(Material for the task begins)

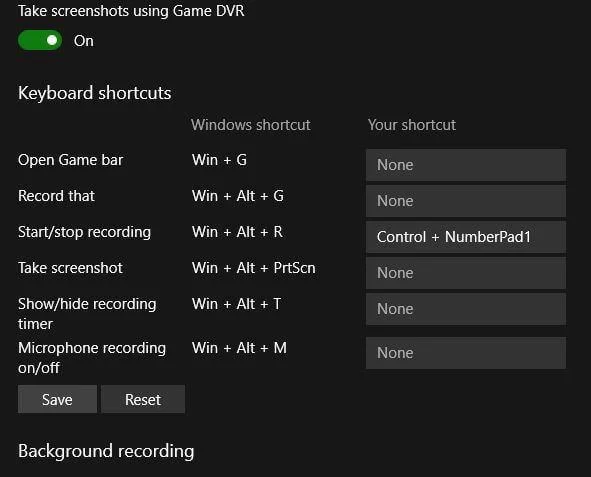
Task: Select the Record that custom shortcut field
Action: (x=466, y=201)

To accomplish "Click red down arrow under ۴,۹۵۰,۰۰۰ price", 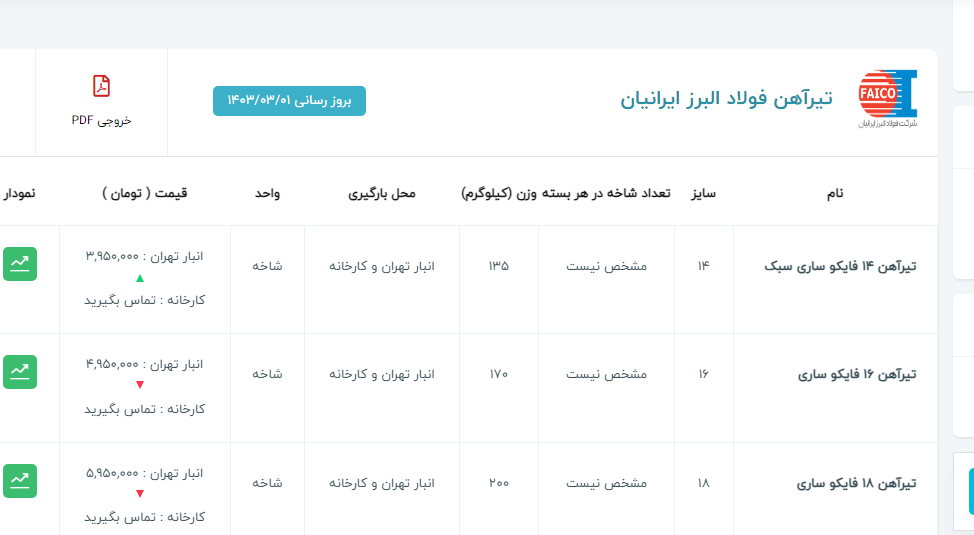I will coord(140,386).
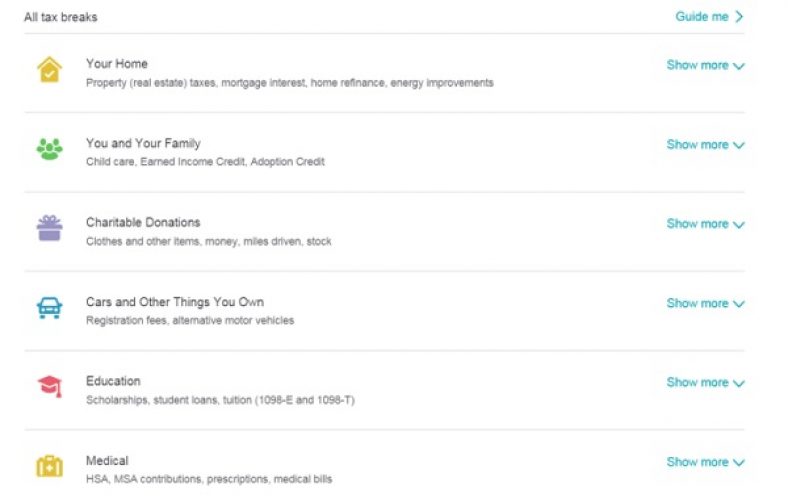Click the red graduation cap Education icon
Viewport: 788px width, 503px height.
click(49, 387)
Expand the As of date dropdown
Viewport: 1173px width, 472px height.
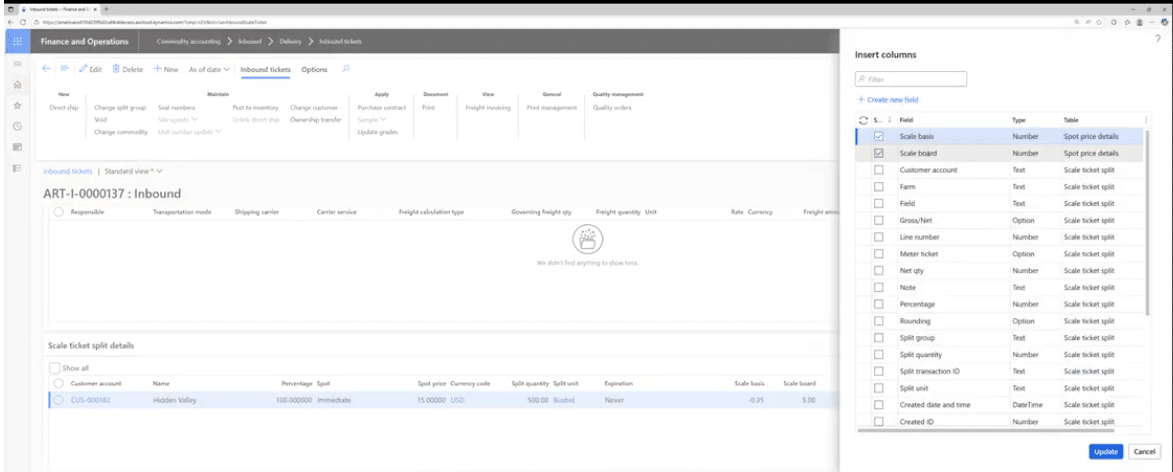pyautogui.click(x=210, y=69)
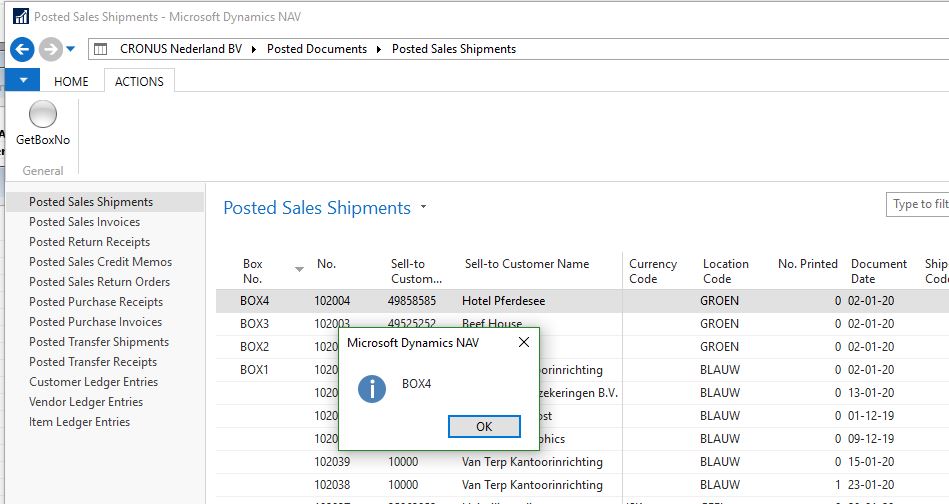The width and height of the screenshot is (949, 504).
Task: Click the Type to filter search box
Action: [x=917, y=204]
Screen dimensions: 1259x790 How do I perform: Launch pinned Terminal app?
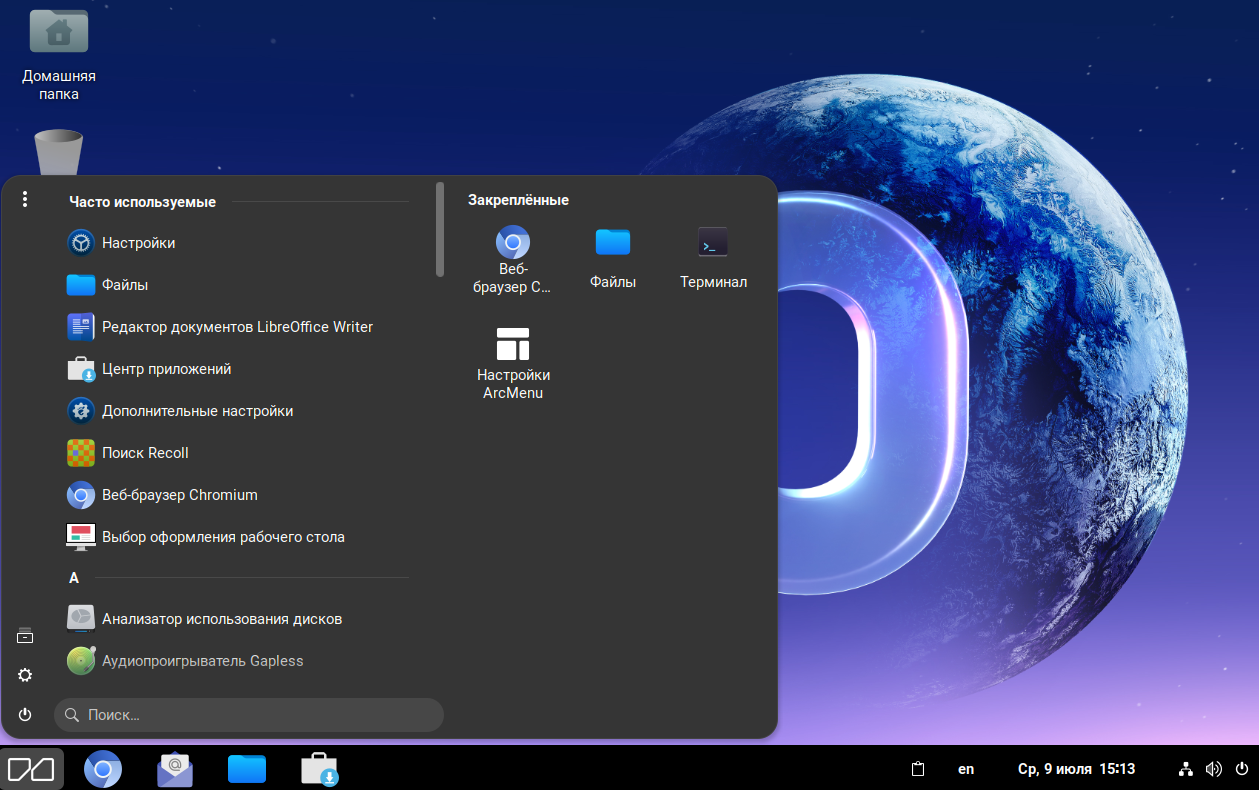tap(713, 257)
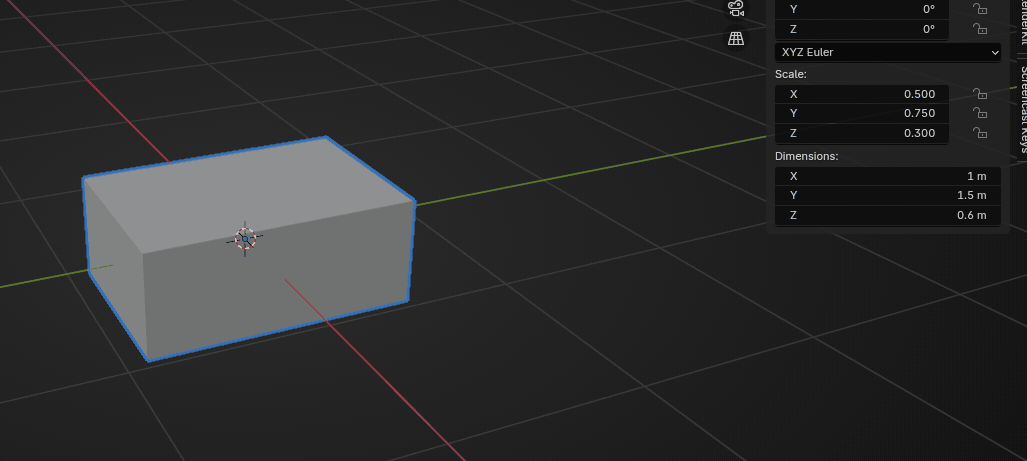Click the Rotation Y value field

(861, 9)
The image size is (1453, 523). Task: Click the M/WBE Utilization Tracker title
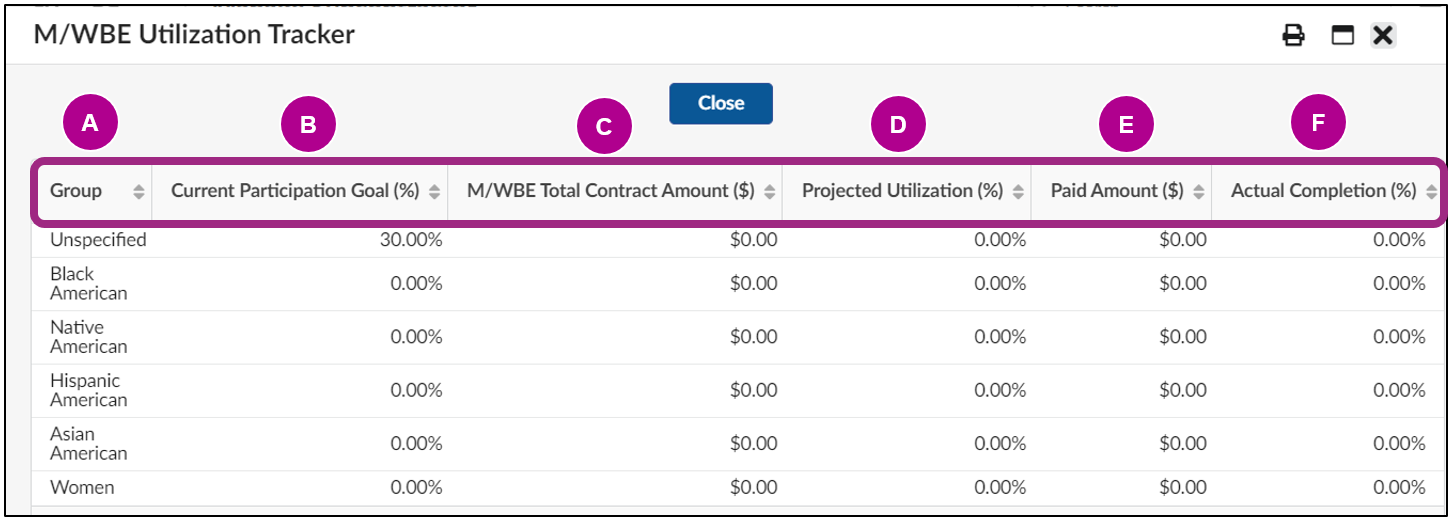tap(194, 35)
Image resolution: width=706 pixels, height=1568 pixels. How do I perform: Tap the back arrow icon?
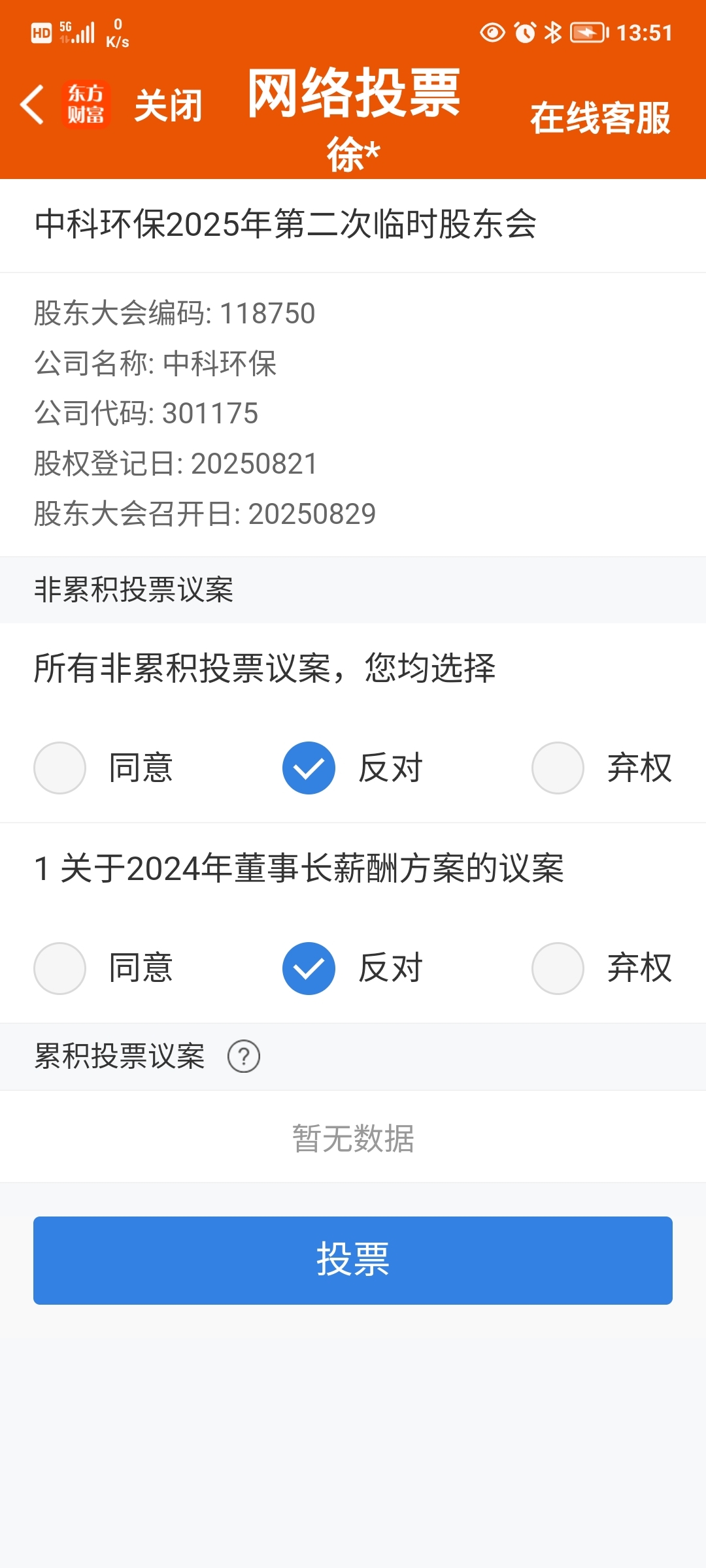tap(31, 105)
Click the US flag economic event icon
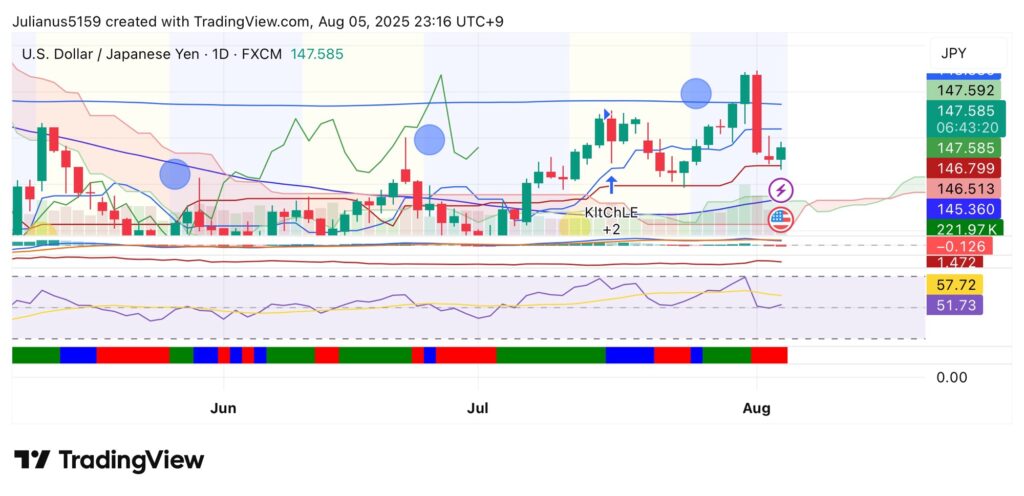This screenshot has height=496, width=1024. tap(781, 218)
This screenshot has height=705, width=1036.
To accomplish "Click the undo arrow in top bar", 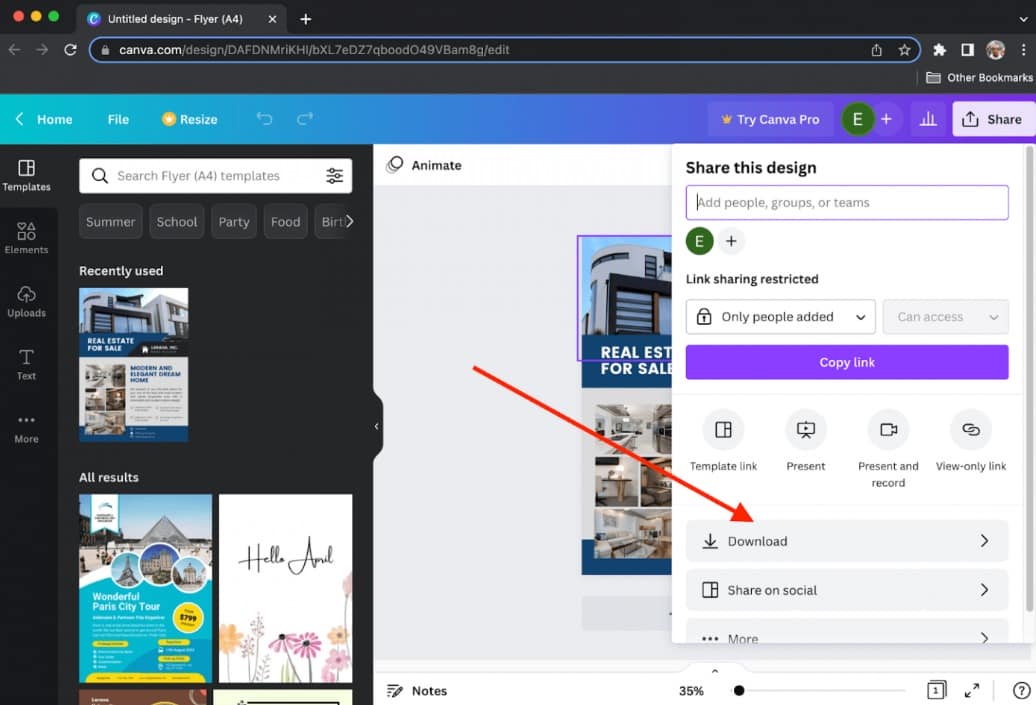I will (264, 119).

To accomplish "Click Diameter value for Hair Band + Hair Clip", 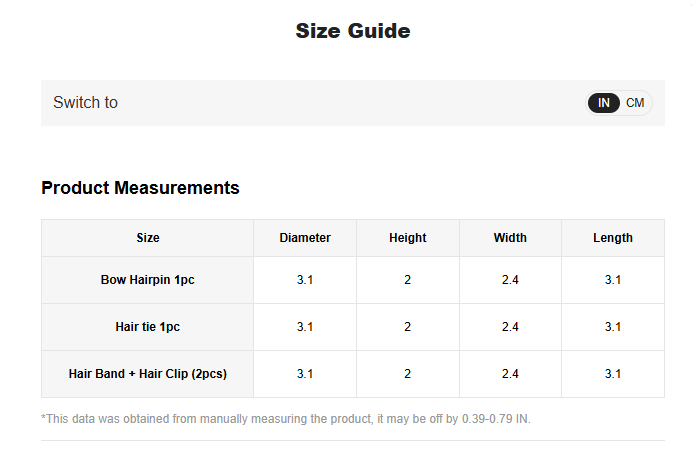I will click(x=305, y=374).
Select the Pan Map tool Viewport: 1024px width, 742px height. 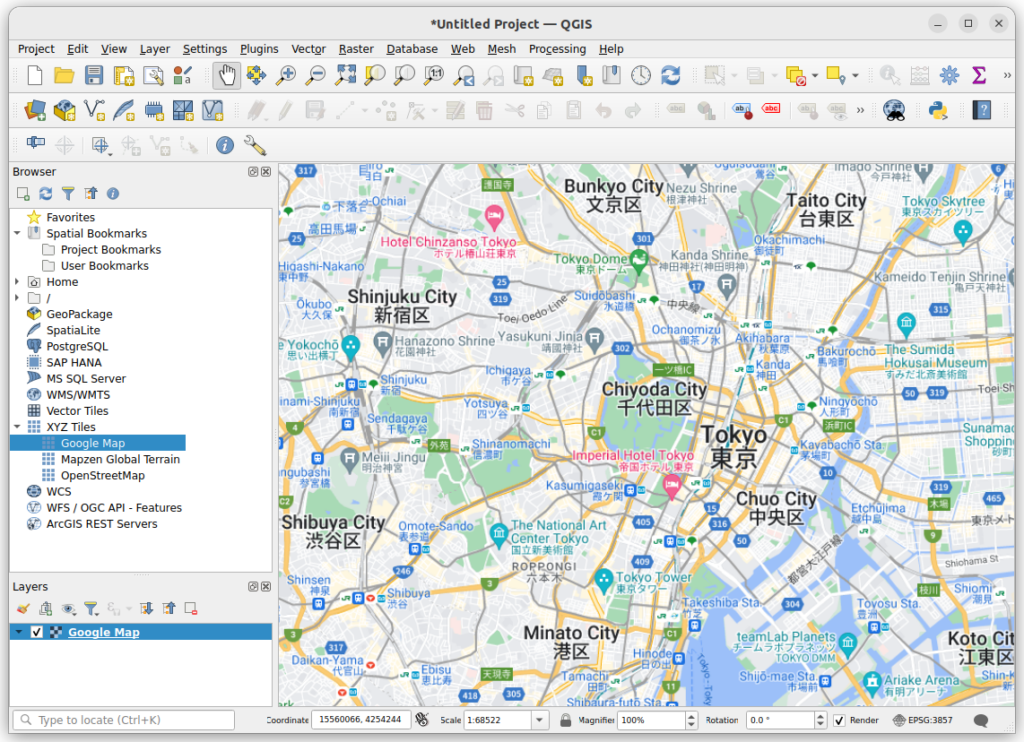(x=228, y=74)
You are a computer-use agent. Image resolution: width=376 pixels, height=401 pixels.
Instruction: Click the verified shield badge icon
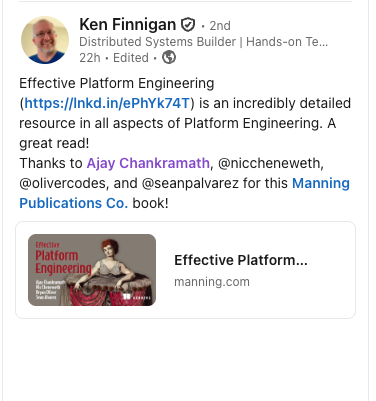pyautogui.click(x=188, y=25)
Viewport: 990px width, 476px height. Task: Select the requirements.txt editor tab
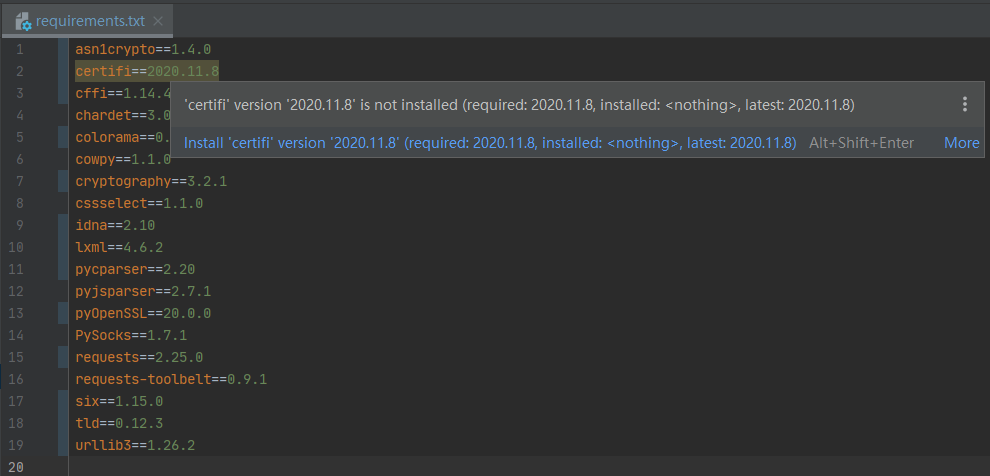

(Material for the task ends)

(Goal of the exercise) Leaving every picture aside, transcribe exactly the lines from the one that contains "You are a computer-use" through the final line of the listing above, inclusive.

(Result)
You are a computer-use agent. Image resolution: width=376 pixels, height=401 pixels.
Instruction: Click the verified shield badge icon
pyautogui.click(x=188, y=25)
Viewport: 990px width, 476px height. Task: Select the requirements.txt editor tab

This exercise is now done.